VCF Utilities

treetime.vcf_utils.read_vcf(vcf_file, ref_file=None)[source]

Reads in a vcf/vcf.gz file and associated reference sequence fasta (to which the VCF file is mapped).

Parses mutations, insertions, and deletions and stores them in a nested dict, see ‘returns’ for the dict structure.

Calls with heterozygous values 0/1, 0/2, etc and no-calls (./.) are replaced with Ns at the associated sites.
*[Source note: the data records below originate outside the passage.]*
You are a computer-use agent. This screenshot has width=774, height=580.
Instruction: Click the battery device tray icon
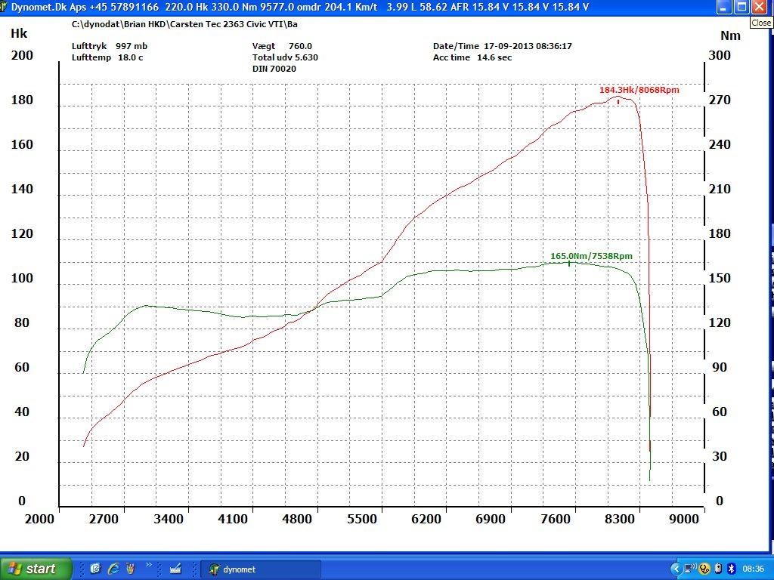[718, 569]
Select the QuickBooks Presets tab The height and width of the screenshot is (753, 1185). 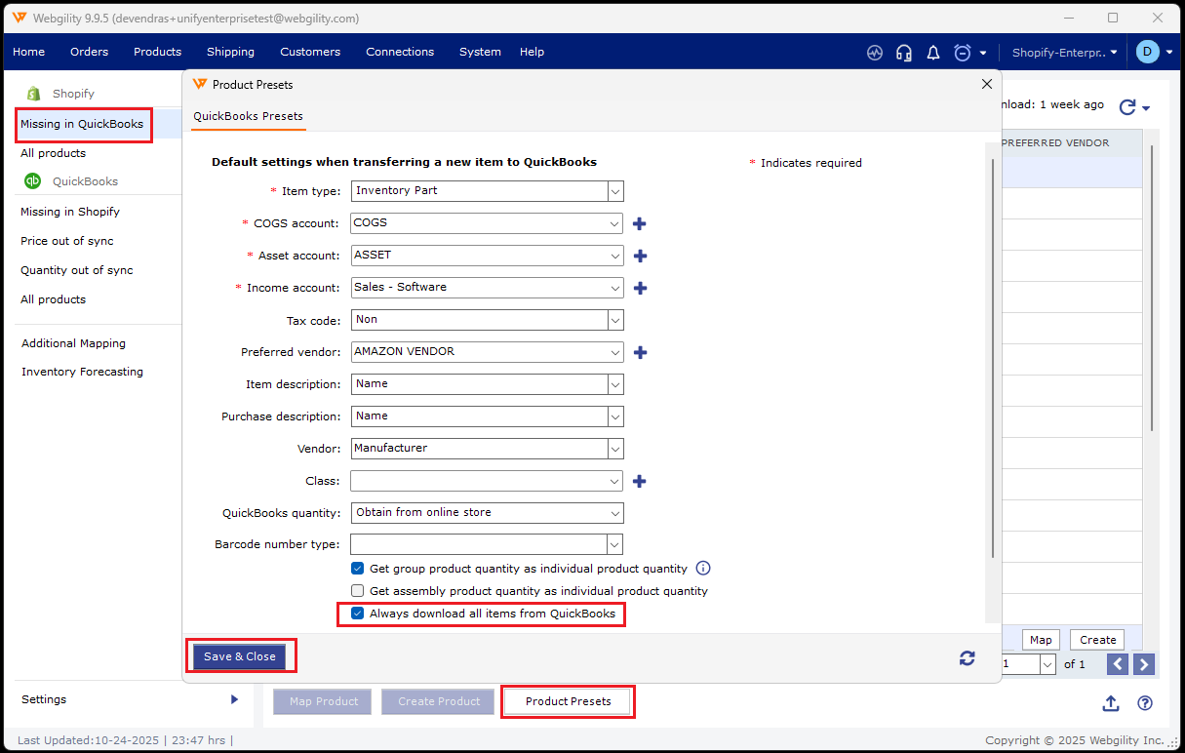pos(248,116)
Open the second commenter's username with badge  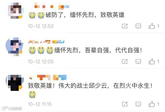pyautogui.click(x=46, y=42)
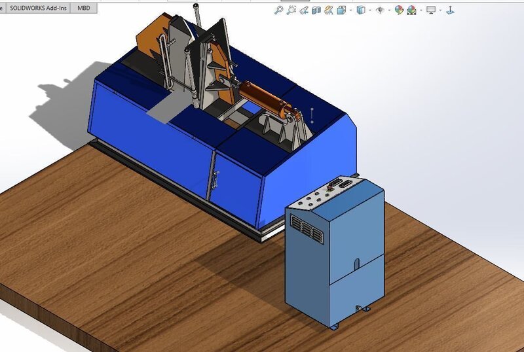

Positions are stored to correspond the location in the reference sequence in Python (numbering is transformed to start at 0)

Parameters:
  • vcf_file (string) – Path to the vcf or vcf.gz file to be read in

  • ref_file (string, optional) – Path to the fasta reference file to be read in

Returns:

compress_seq

In the format:

{
'reference':'AGCTCGA..A',
'sequences': { 'seq1':{4:'A', 7:'-'}, 'seq2':{100:'C'} },
'insertions': { 'seq1':{4:'ATT'}, 'seq3':{1:'TT', 10:'CAG'} },
'positions': [1,4,7,10,100...]
}
referencesstring

String of the reference sequence read from the Fasta, to which the variable sites are mapped

sequencesnested dict

Dict containing sequence names as keys which map to dicts that have position as key and the single-base mutation (or deletion) as values

insertionsnested dict

Dict in the same format as the above, which stores insertions and their locations. The first base of the insertion is the same as whatever is currently in that position (Ref if no mutation, mutation in ‘sequences’ otherwise), so the current base can be directly replaced by the bases held here.

positionslist

Python list of all positions with a mutation, insertion, or deletion.

Return type:

nested dict

treetime.vcf_utils.write_vcf(tree_dict, file_name)[source]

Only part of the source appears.